Each note has a set of information relevant to it, such as pitch, octave, frequency, etc. We use object-oriented design to represent a note, with the following parameters:
Note class properties
Property
Description
Vertical Position
Position from top of the page.
Horizontal Position
Position from left of the page.
Type
Whole, half, quarter, eighth notes.
Pitch
Note, i.e. A, B, C, D
Octave
Octave in relationship to fifth octave.
Frequency
Frequency in Hz.
Length
Time duration in seconds.
Accidental
Whether a sharp or flat is present.
Above all else, implementing an object-oriented design gives room for future development. For example, lines in a stanza, clefs, key signatures, and accidentals can all be abstracted to objects. This will allow modification to the original music, such as changing the key signature, adding or removing notes.
This means that:
The music can be edited to be drastically different from the original.
The music can be output not just as sound, but also to a newly edited sheet of music.
Tolerance levels
Because of noise, note symbols required a threshold level to approximate the match. A symbol was matched if it was over 0.9 of the expected value. Due to the different shapes of notes, our program was tailored to have different tolerance levels for specific notes. These tolerance levels were set by determining the highest tolerance level that was able to discover all notes for a variety of test cases. These test cases involved placing a single note on all line positions. Pre-processing stages, such as removing inverting the pixel values of stanza lines, improved tolerance requirements.
System flow
System flow
a. Load Image: An image of sheet music is loaded and pixels are converted to 256-bit values.
B. preprocessing stage:
The image is normalized to black and white pixels. Pixels appearing more black are give a value of 1 and white pixels are given a value of 0.
To determine a note’s pitch, the location relative to the line position is required. The line position of a stanza (5 lines) of music is determined by averaging pixel values across the horizontal direction. Because an individual line may incorporate multiple pixel values in the vertical direction, the stanza line positions are determined by groups of nearest neighbors. The line positions are determined by taking the average point
in horizontal direction.
In our implementation, the value of the white pixel, w = 0, and the black pixel, b = 1. Therefore, the average value can be found with the following formula:
, Where
represents the location of a stanza.
Removing the stanzas from the image makes it easier to match individual notes. Black pixels are converted to white pixels along the stanza line locations, when a musical symbol is not present. A stanza section is not converted to a white pixel if a black pixel exits at the Average line width +/-1 from the line center.

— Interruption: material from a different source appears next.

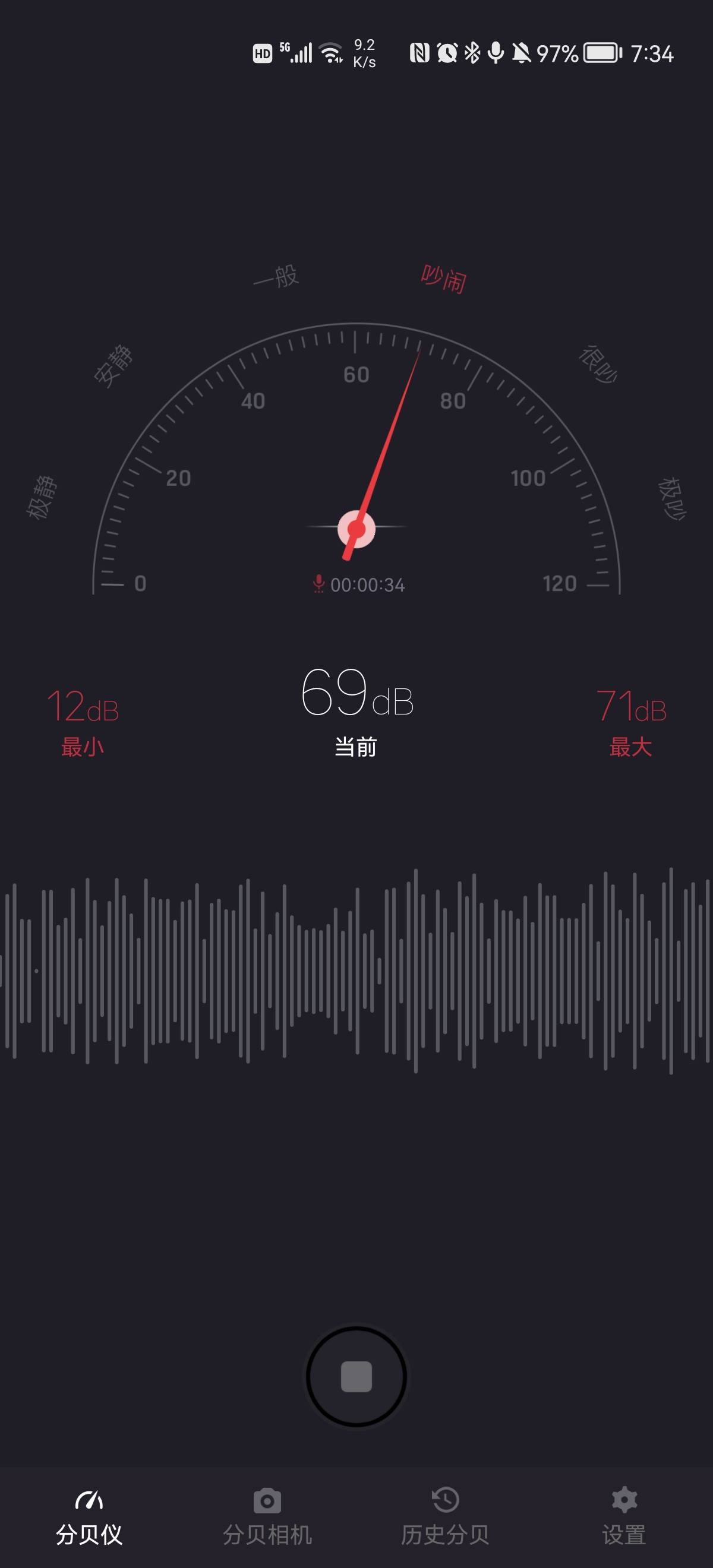Open the 历史分贝 tab
This screenshot has width=713, height=1568.
click(445, 1516)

C. image processing stage:
Matched Filter Cross-Correlation: In this case we want to determine what segments of a sheet of music have similar frequency content to that of an image of a certain note. Performing the 2D cross correlation of an inverted, binarized image (black pixels=1, white pixels=0, with pixels converted to either one or the other by thresholding) of a certain note with the inverted, binarized image of a segment of sheet music yields a matrix wherein the maximum entries correspond to locations on the template image where the similarity between the image of the note and that section of the template image (of the same dimensions) is at a maximum. Hence, by filtering with different note images (i.e. half, quarter, whole) we can determine not only the location of each note relative to the bars (and therefore it’s type: a, b, c, etc.) but also the length of the note (half, quarter, whole, etc.). Because of different standardizations in notations, each note type is given its own unique tolerance level, subsequently providing clusters denoting the peaks of the cross-correlation match with an individual note template.
Redundancy Checker: The correlation cluster locations, provided by the matched filter output, are averaged to find the center of the cluster. Before finding the cluster centers, the cluster groups must be found. A starting point, signifying the start of a new cluster, is created from the list of possible locations. This region is expanded by looking at nearest neighbors with a specific distance, approximately 1/4 the distance between two line stanzas, from the edge of the cluster. The cluster continues to expand if points from the possible locations are within the specified distance of the edges of the cluster. If no new points can be added to the cluster region, the center of this cluster region is determined by averaging the x and y positions, and the redundancy checker continues to check the remaining possible locations.
d. Output Tune: The notes and other types of objects are concatenated to form a list, which is then sent to a music synthesizer program. Synthesis of the musical output from sheet music is complemented by the Wind Instruments Synthesis Toolbox, complements of El Instituto de Ingeniería Eléctrica. This toolbox synthesizes a variety of instruments for specific lengths and frequencies.